**DIRECTION**
Copy out the piece on fear and cycling safety below word for word, in full.

**SELECTED TEXT**

The cycling echo chamber too often reinforces the dangers, risks and hassles of cycling over the fun, freedom and exhilaration. I’m guilty of this myself, but I began Cyclelicious six years ago partly to counteract the fear-based advocacy that seems so prevalent. Yes, bicycling can and should be safer in the United States, but it’s really not that much more dangerous than riding in a car.

Vik the lazy Randonneur rants at length about “The Safety Myth” and the extent some cyclists go to achieve what he calls “Most-Safer” cycling. He begins provocatively with “The number one threat to cycling in North America is fear – nothing else comes close to doing the same damage” and moves on from there to evidence based risk mitigation.

Australian Bike!

Vik’s solution is to fight fear with logic. I’m a big believer in education to increase a cyclist’s confidence in riding with traffic, but I don’t know that to be a complete solution. Mikael’s Copenhagen Cycle Chic has probably done more to normalize cycling and make it seem safer and more mainstream than 50 years of cycling education have done. Group rides — whether they’re formal road confidence education rides, roadie club rides, town cruiser tours or even “bike party” style rides — can also work effectively to increase a bike riders confidence, though, admittedly, this is completely anecdotal.

Kent’s response is sort of along the same lines as mine here. Kent acknowledges that cycling is safer than many people realize, but he also understands personal experience drives an irrationally emotional response that can overpower volumes of empirical data. We’re not robots with risk / reward analysis programmed into our skulls, but we’re complex, emotional beings who, at times, act irrationally.

Perception is reality. For some people, Joe Friday’s “Just the facts, Ma’am” approach to bike psychic comfort works fine. Most people, however, require encouragement beyond simple statistics and intellectual browbeating.

**PROVIDED DATA**

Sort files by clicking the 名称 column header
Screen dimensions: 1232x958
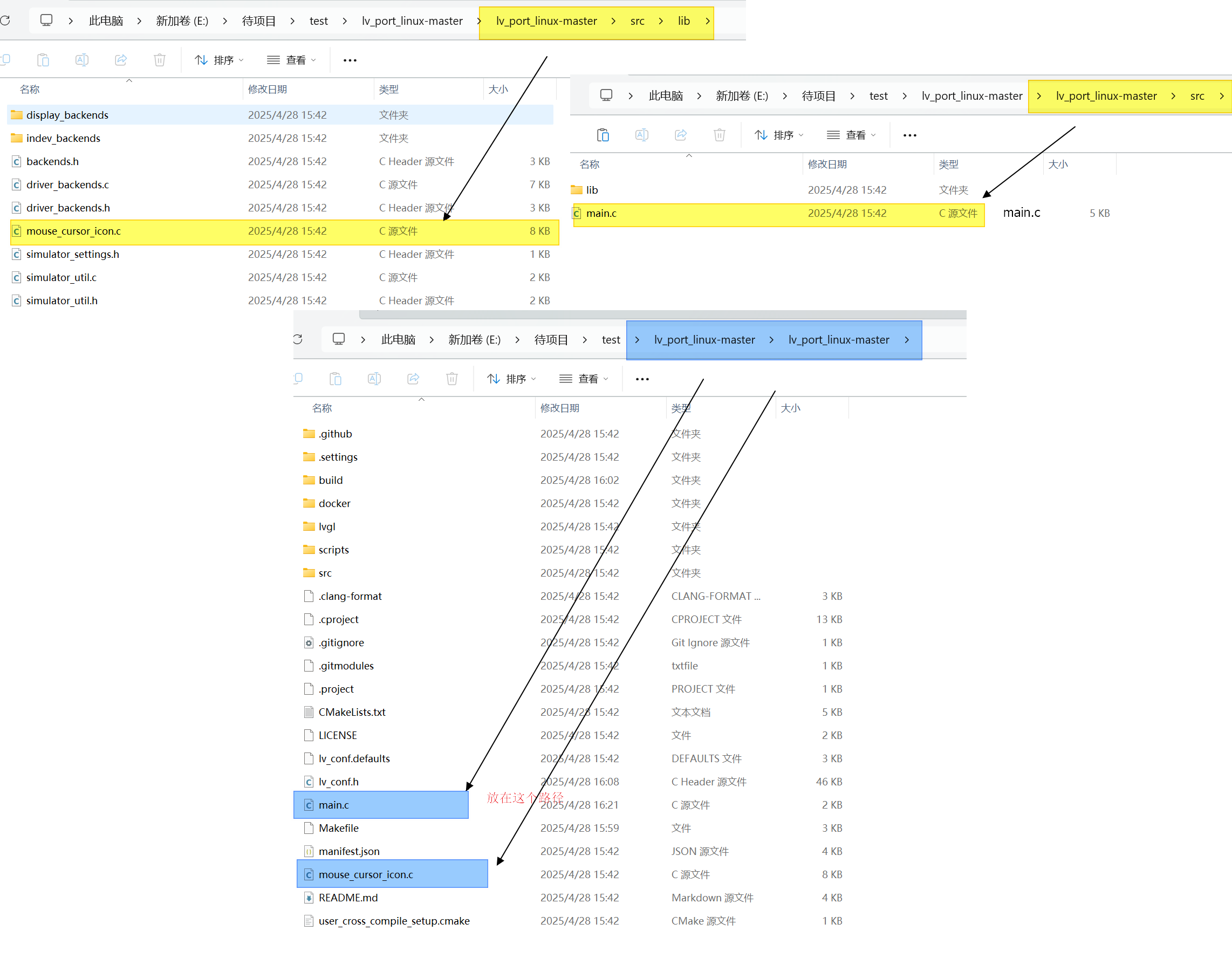(29, 89)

**IN RESPONSE**
The cycling echo chamber too often reinforces the dangers, risks and hassles of cycling over the fun, freedom and exhilaration. I’m guilty of this myself, but I began Cyclelicious six years ago partly to counteract the fear-based advocacy that seems so prevalent. Yes, bicycling can and should be safer in the United States, but it’s really not that much more dangerous than riding in a car.

Vik the lazy Randonneur rants at length about “The Safety Myth” and the extent some cyclists go to achieve what he calls “Most-Safer” cycling. He begins provocatively with “The number one threat to cycling in North America is fear – nothing else comes close to doing the same damage” and moves on from there to evidence based risk mitigation.

Australian Bike!

Vik’s solution is to fight fear with logic. I’m a big believer in education to increase a cyclist’s confidence in riding with traffic, but I don’t know that to be a complete solution. Mikael’s Copenhagen Cycle Chic has probably done more to normalize cycling and make it seem safer and more mainstream than 50 years of cycling education have done. Group rides — whether they’re formal road confidence education rides, roadie club rides, town cruiser tours or even “bike party” style rides — can also work effectively to increase a bike riders confidence, though, admittedly, this is completely anecdotal.

Kent’s response is sort of along the same lines as mine here. Kent acknowledges that cycling is safer than many people realize, but he also understands personal experience drives an irrationally emotional response that can overpower volumes of empirical data. We’re not robots with risk / reward analysis programmed into our skulls, but we’re complex, emotional beings who, at times, act irrationally.

Perception is reality. For some people, Joe Friday’s “Just the facts, Ma’am” approach to bike psychic comfort works fine. Most people, however, require encouragement beyond simple statistics and intellectual browbeating.